#### Stored data
———

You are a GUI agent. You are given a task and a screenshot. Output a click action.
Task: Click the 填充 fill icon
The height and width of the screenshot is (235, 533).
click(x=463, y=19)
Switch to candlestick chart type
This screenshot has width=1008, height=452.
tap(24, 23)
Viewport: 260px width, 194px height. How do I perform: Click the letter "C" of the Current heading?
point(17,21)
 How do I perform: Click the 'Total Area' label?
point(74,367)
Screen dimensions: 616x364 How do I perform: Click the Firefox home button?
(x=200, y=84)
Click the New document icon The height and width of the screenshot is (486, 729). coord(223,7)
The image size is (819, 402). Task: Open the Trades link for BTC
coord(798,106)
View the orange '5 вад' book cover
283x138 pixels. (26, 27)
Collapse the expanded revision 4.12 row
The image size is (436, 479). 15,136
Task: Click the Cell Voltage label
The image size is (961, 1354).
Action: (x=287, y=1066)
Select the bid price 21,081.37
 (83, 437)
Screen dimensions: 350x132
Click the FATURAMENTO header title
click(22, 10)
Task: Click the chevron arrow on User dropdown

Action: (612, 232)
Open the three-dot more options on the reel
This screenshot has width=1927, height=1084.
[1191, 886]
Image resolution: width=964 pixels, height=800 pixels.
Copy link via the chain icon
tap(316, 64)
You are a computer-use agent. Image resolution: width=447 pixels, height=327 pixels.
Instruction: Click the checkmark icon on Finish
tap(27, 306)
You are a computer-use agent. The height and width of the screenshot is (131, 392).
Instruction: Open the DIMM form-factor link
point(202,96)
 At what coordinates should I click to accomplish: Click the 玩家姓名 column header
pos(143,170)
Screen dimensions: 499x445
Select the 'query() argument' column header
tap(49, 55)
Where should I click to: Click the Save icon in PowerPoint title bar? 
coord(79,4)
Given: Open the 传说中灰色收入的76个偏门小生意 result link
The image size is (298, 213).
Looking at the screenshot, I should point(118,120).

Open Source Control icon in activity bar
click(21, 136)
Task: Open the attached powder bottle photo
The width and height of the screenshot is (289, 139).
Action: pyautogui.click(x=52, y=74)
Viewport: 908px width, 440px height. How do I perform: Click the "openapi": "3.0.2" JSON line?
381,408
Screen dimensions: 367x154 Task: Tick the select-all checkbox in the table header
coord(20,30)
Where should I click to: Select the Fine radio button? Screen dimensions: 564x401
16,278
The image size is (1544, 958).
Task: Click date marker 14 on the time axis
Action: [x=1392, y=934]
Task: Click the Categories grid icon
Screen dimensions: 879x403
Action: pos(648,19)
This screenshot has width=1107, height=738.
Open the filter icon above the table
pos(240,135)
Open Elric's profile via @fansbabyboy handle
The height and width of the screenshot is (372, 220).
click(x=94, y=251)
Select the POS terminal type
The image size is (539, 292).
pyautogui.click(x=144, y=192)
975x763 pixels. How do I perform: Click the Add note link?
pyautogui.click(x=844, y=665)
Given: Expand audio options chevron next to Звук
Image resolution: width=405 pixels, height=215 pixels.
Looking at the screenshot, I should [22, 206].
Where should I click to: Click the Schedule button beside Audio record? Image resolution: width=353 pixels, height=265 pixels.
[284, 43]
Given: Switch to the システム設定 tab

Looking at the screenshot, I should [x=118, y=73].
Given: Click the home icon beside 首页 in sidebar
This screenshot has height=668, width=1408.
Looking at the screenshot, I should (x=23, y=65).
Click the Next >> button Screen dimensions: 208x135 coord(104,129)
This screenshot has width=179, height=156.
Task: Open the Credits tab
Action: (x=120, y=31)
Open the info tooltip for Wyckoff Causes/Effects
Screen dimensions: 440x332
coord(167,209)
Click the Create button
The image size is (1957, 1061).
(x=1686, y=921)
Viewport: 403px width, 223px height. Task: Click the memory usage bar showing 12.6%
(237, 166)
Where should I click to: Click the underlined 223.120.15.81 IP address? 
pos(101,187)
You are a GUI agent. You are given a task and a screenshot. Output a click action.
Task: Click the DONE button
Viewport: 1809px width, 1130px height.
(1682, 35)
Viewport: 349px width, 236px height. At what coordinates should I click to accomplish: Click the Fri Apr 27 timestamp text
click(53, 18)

———

Above are some records; copy exactly the lines from the one with "Task: Open the attached powder bottle photo" through the one with "Task: Click the Categories grid icon", both included, and no others.

Task: Open the attached powder bottle photo
The width and height of the screenshot is (289, 139).
Action: pyautogui.click(x=52, y=74)
Viewport: 908px width, 440px height. How do I perform: Click the "openapi": "3.0.2" JSON line?
381,408
Screen dimensions: 367x154 Task: Tick the select-all checkbox in the table header
coord(20,30)
Where should I click to: Select the Fine radio button? Screen dimensions: 564x401
16,278
The image size is (1544, 958).
Task: Click date marker 14 on the time axis
Action: [x=1392, y=934]
Task: Click the Categories grid icon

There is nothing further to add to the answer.